**Task objective**
The answer is every line of the records that holds the word "computer", copied in full.

▬▬▬▬▬▬

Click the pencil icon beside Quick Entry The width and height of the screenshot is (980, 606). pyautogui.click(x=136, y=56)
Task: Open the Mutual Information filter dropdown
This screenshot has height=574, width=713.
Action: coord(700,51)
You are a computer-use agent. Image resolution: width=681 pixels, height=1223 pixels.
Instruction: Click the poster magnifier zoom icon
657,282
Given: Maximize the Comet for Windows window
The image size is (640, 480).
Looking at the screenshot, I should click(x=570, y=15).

▬▬▬▬▬▬

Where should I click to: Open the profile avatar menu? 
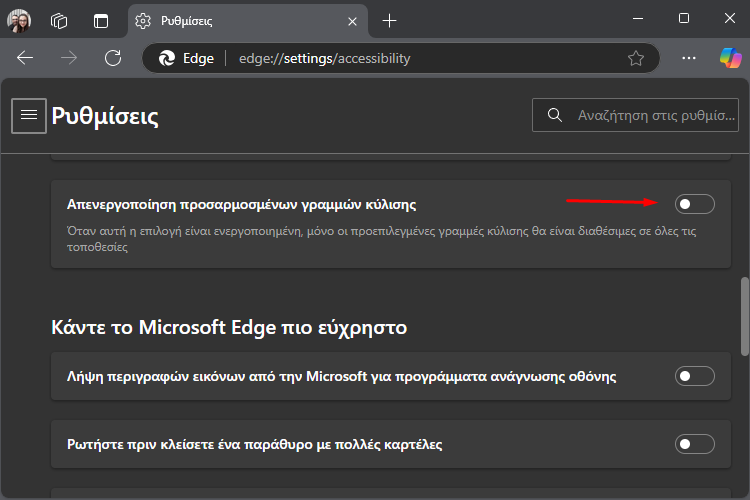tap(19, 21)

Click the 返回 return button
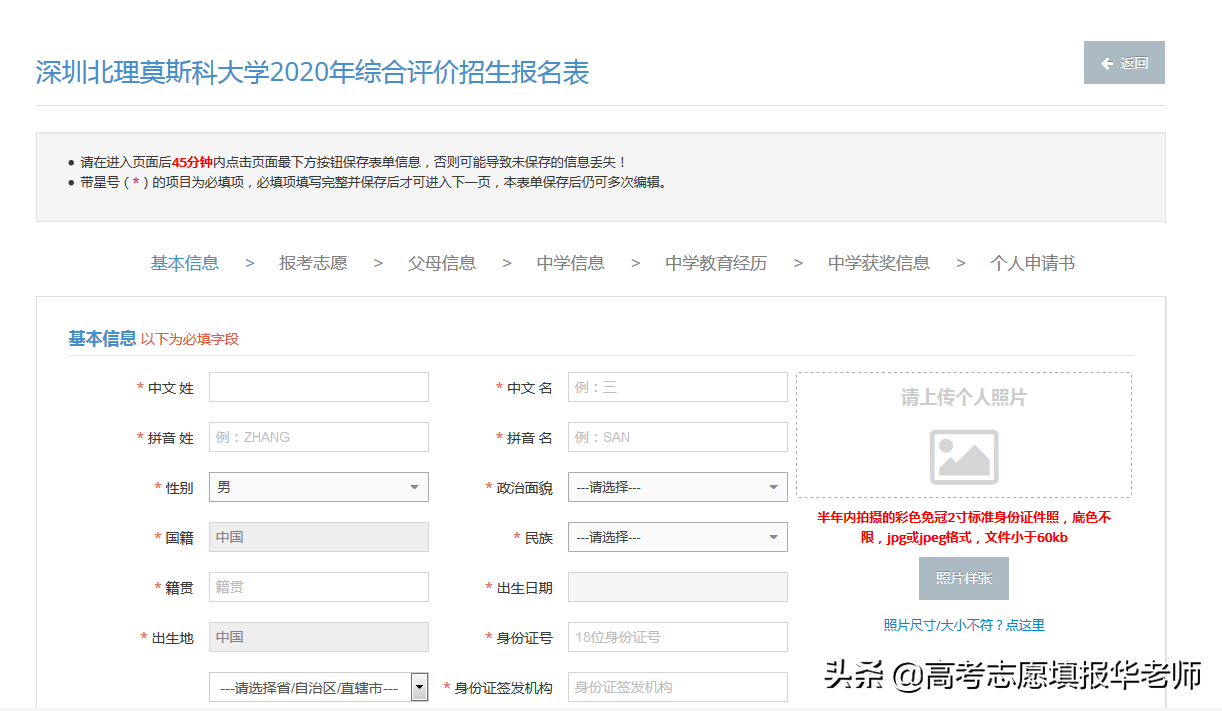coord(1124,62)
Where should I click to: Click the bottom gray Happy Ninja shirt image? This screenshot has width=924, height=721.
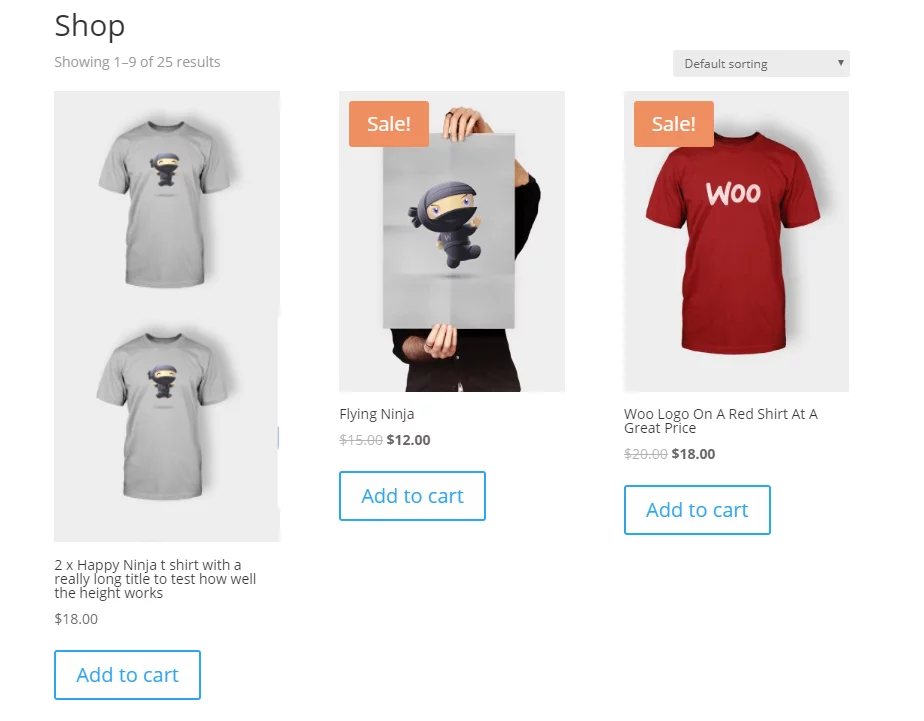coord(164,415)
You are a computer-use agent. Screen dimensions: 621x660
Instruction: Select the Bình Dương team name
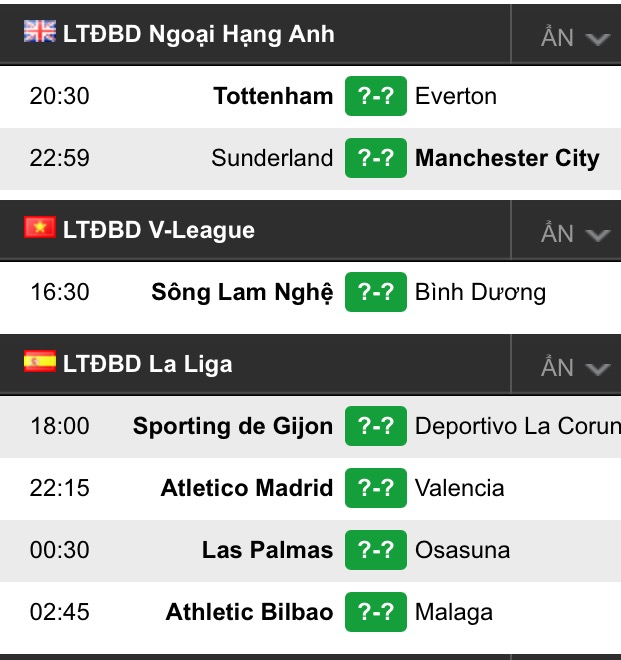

▬▬▬▬▬▬

**Response**
You are a computer-use agent. Image resolution: width=681 pixels, height=1223 pixels.
You are a computer-use agent. Screen dimensions: 621x660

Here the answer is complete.